A few years ago I read an interview with the great
Steve Cropper, Telecaster master of
Booker T and the MGs. When the inevitable "Who influenced your guitar playing?" question was asked, the Colonel was eager to say he basically took his whole early style from a guy named
Lowman Pauling, who had played with a group called the
"5" Royales back in the Fifties. Well, before long I had tracked down an out of print low budget cd release of the
"5" Royales 1957 album called
"Dedicated to You." This prize was worth the eight bucks it cost me for the cover alone, which featured four of the red tuxedo jacketed quintet falling like dominos away from the front and center figure of
Mr. Lowman Pauling, who practically lunged toward the camera proudly cradling his TV-yellow Gibson Les Paul Special. This was his group.
The
"5" Royales hailed from Winston-Salem, North Carolina. The quotation marks around the "5" in their name have at times been attributed to an early dispute with another similarly named group, but it has also been suggested that there were actually six members of the group for a time, requiring the winking quotation marks. Formed in the early Fifties, their initial gospel-influenced doo-wop style occasionally featured saxophone on instrumental breaks. Lowman Pauling sang bass and quickly emerged as a songwriter. This formula yielded moderate success on the R&B charts. But by the time they made the
"Dedicated to You" album for King Records in 1957,
Lowman Pauling had brought his guitar to the forefront of the group's sound. As it turned out, this phase of the group peaked on that record, and the centerpiece of the new style was a song penned by
Mr. Pauling and
Ralph Bass:
Dedicated to the One I Love. My familiarity with the hit versions of the song did nothing to prepare me for the first listen to the original. The words and the melody, even the harmonies, were in place, but threaded through the whole song was a raw and determined lead guitar that seemed at once completely at odds with the song as I knew it and quite riveting. So this was what
Steve Cropper was talking about. The overdriven, obviously cranked tube amp, the aggressive attack, and best of all, the pause at the beginning of the solo, where you can almost feel
Pauling take in a breath and dive in; well this is why I collect music. The album features that guitar sound on most of the tracks, which also include
Think another
Lowman Pauling original that would later be a hit for
James Brown. It's not that
Pauling's style was particularly complex, or even original. Echoes of
T-Bone Walker and
Guitar Slim, among others, are clearly there, but the audacity of the playing in the context of a pop-vocal group (as opposed to a blues setting) goes a long way to explaining why I dig this record so much. Apart from the album itself, the best example of
Pauling's fierce guitar style is the single,
The Slummer the Slum, (great title, incomprehensible song, beautifully distorted guitar sound), which is found on various collections of the group's work.
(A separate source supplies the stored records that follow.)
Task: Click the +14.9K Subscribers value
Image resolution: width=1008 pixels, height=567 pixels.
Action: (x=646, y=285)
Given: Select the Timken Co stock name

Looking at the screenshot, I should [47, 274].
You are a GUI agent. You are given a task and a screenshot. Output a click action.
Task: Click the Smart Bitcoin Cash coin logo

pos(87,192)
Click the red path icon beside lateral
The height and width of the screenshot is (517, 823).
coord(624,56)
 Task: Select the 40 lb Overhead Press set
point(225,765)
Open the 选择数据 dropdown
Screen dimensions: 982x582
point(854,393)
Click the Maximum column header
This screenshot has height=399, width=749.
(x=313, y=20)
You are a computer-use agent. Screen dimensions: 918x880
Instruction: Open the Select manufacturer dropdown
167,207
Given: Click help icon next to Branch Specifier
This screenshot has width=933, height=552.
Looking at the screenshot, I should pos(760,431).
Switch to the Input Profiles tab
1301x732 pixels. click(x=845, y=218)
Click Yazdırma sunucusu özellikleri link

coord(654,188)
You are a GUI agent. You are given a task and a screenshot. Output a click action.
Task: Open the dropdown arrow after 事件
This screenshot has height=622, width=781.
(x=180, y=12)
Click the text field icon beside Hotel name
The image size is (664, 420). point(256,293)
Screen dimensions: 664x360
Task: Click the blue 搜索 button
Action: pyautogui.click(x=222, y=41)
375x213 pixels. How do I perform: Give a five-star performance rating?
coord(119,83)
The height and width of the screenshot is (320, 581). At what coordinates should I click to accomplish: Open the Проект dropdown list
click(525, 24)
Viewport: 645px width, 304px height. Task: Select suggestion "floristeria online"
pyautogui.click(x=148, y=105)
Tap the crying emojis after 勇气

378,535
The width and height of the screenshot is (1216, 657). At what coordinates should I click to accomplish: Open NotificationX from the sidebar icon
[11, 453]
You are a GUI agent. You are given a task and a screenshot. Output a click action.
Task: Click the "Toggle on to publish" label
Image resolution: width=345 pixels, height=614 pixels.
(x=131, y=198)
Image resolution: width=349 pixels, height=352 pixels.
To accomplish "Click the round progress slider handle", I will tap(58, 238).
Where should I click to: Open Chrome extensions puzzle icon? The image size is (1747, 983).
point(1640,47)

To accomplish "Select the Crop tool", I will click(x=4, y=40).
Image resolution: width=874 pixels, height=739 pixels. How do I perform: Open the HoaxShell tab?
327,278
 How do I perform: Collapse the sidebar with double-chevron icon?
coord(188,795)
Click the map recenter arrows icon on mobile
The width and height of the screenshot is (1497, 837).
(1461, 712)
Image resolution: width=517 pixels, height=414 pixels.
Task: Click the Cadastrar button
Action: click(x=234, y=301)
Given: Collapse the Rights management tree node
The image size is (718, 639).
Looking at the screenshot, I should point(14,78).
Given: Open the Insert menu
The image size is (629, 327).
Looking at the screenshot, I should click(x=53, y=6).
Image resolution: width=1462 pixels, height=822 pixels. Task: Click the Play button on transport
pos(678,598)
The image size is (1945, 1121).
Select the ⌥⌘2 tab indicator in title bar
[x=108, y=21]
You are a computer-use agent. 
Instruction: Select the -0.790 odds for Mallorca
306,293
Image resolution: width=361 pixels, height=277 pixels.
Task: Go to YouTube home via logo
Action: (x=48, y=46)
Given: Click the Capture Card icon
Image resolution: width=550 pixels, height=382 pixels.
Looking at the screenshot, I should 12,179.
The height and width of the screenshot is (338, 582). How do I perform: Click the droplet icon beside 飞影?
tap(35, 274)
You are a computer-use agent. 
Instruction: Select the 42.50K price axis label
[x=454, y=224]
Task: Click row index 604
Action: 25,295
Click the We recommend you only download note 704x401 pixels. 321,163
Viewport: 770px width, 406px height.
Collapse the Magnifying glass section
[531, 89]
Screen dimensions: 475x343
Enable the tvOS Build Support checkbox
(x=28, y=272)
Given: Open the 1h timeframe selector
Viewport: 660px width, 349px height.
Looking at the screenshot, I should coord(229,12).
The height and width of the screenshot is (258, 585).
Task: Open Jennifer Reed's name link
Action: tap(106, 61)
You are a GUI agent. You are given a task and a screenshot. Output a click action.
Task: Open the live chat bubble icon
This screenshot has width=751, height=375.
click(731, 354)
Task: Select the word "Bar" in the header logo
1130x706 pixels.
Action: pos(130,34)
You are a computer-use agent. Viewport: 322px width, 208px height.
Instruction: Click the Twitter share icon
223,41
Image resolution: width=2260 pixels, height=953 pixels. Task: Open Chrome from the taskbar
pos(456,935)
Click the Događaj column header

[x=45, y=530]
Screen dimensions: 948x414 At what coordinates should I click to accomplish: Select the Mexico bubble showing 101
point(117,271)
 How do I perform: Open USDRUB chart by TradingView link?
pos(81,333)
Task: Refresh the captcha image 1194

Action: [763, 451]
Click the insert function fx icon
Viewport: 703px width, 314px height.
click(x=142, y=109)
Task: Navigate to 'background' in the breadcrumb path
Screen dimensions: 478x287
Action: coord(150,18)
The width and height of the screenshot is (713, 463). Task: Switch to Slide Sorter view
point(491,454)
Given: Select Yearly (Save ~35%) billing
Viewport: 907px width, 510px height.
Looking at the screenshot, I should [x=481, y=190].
For some reason the later sides cut by the
"5" Royales tended to tone down
Pauling's guitar playing, and by the mid Sixties they had faded in the wake of the new soul styles from Atlantic, Motown and Stax. Legend has it that at some point a down-on-his-luck Lowman Pauling sold his interest in
Dedicated to the One I Love for a few hundred dollars. At any rate, by the early Seventies he was basically forgotten and worked as a custodian in a Brooklyn synagogue. It was there that he suffered a fatal seizure on the day after Christmas, 1973. He was 47.